OBESITY
Categories:
Constitutional Diseases
An excessive development of fat; it may be hereditary. It occurs
most frequently in women of middle age and in children. Its chief cause is
excessive eating and drinking, especially of the starch and sugar foods
and malt liquors, and lack of exercise. The increase of fat is in all the
normal situations and the heart and liver are often large and fatty. The
condition in general may be good or there may be inactivity of the mind
and body. Disturbances of digestion and symptoms of a fatty heart. There
is less power to resist disease. Death may occur from fatty infiltration
of the heart, resulting in dilatation or rupture.
Treatment. Must be in regulating the diet. The person must avoid all
excess in food and drink, and avoid especially foods that contain starch
and sugar. There must be regular and systematic exercise, hot baths and
massages are helps. Medicines made from the poke berry are much used and
are successful in some cases.
Diet.
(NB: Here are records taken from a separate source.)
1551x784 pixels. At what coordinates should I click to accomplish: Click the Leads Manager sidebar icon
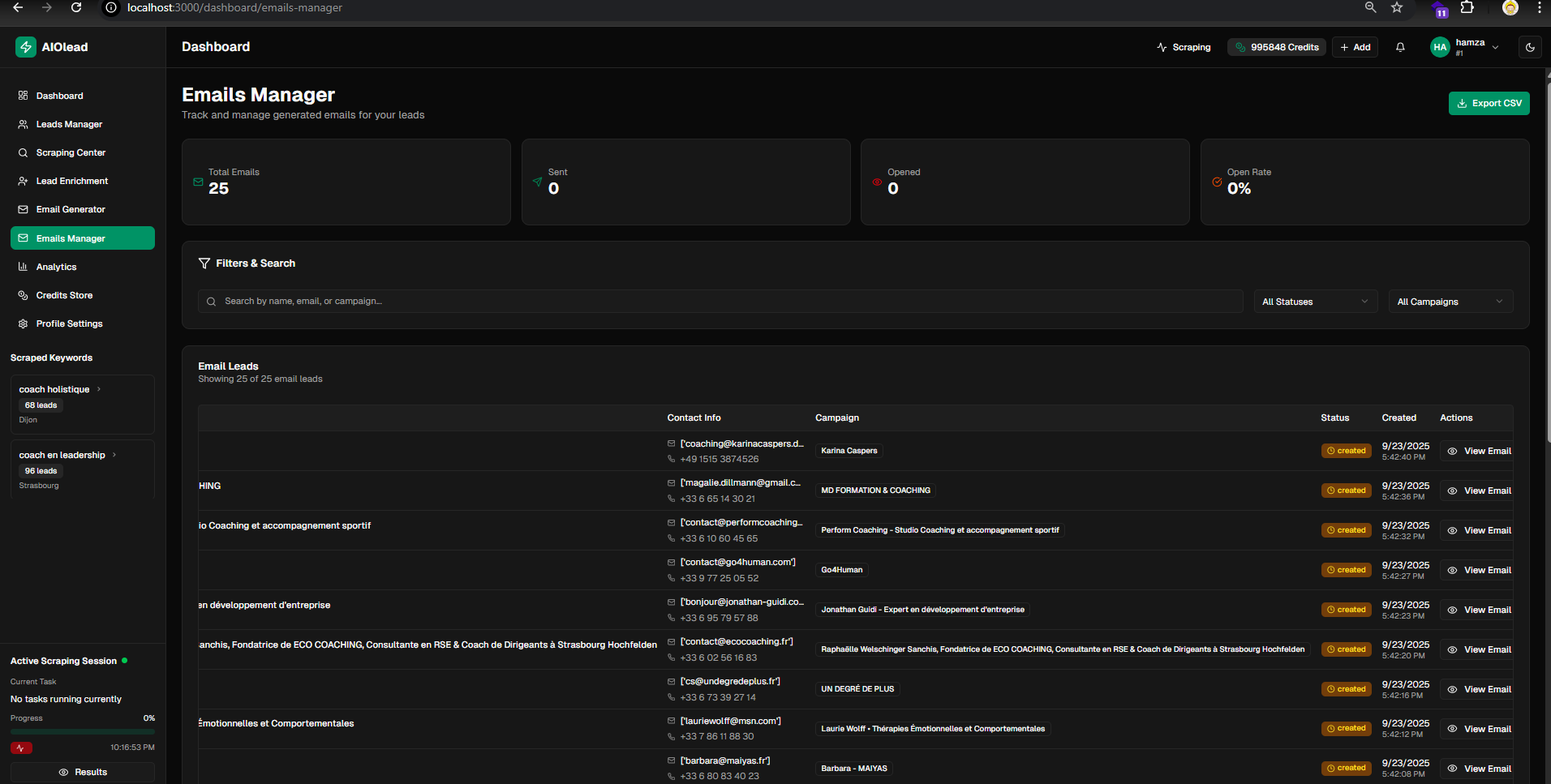[23, 124]
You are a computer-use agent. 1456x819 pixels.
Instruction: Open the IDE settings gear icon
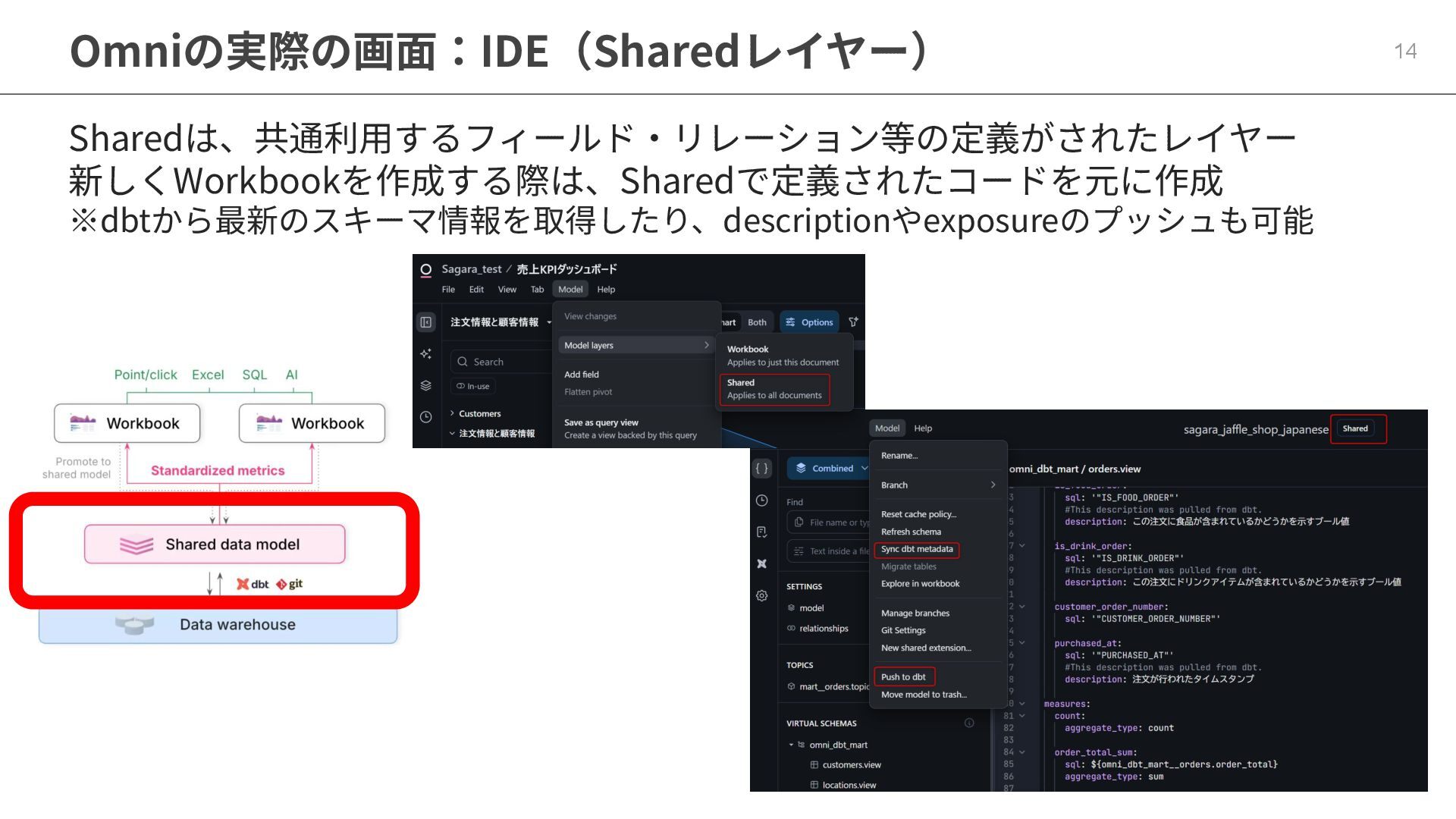(762, 595)
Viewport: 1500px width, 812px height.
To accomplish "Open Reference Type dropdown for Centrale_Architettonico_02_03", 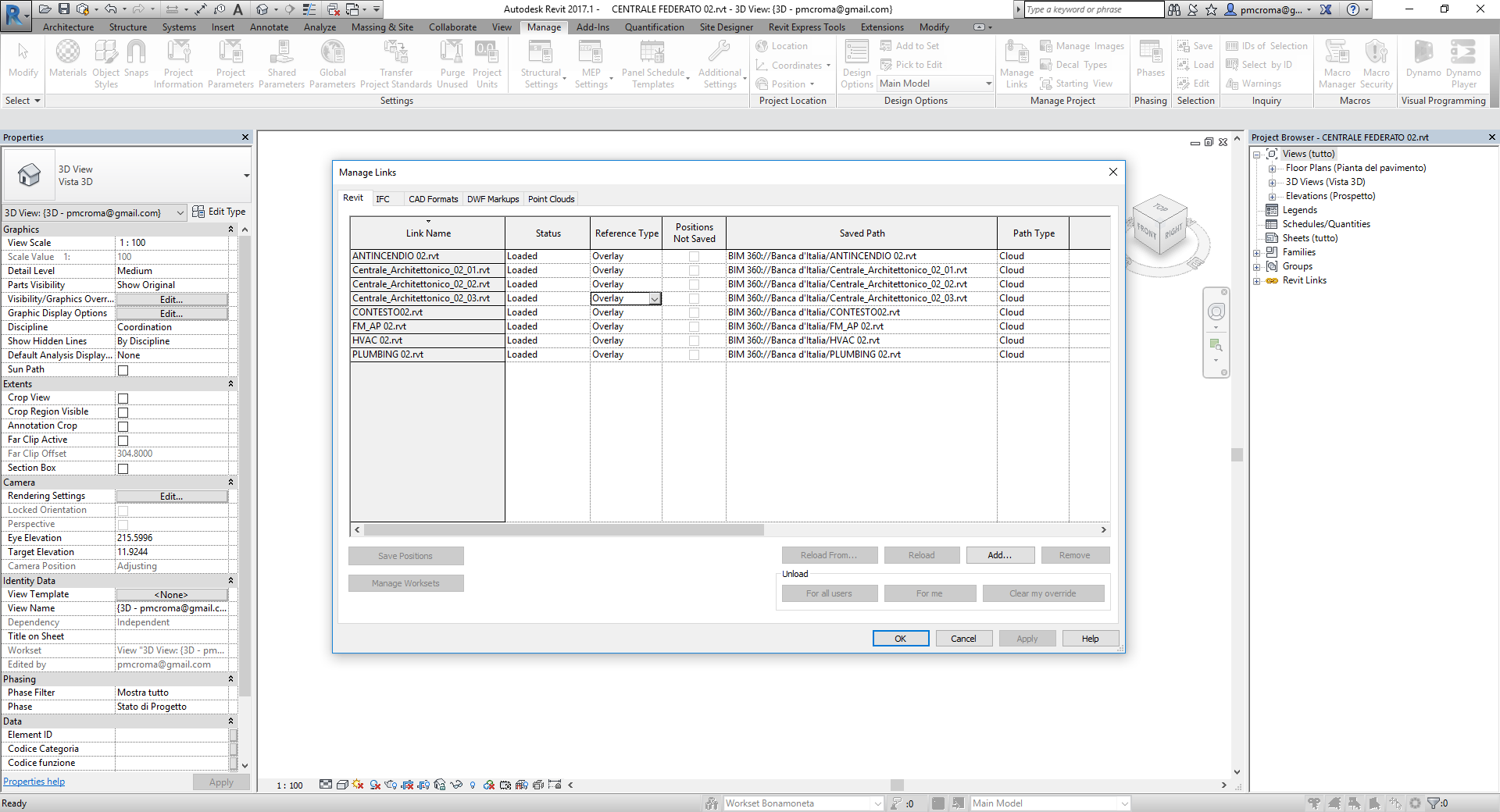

The food of a fleshy person should be cut down gradually. Its bulk
can be great, but its nourishing properties should be small. The diet for
reduction of obesity should consist chiefly of bulky vegetables, but not
too much of any one article or set of articles. The following list is
recommended by Dr. Hare of Philadelphia:
For Breakfast. One or two cups of coffee or tea, without milk or sugar,
but sweetened with a fraction of a grain of saccharin. Three ounces of
toasted or ordinary white bread or six ounces of brown bread; enough
butter may be used to make the bread palatable, not more than one ounce.
Sliced raw tomatoes with vinegar, or cooked tomatoes without any sugar or
fats. This diet may be varied by the use of salted or fresh fish, either
at breakfast or dinner. This fish must not be rich like salmon or
sword-fish, but rather like perch or other small fish.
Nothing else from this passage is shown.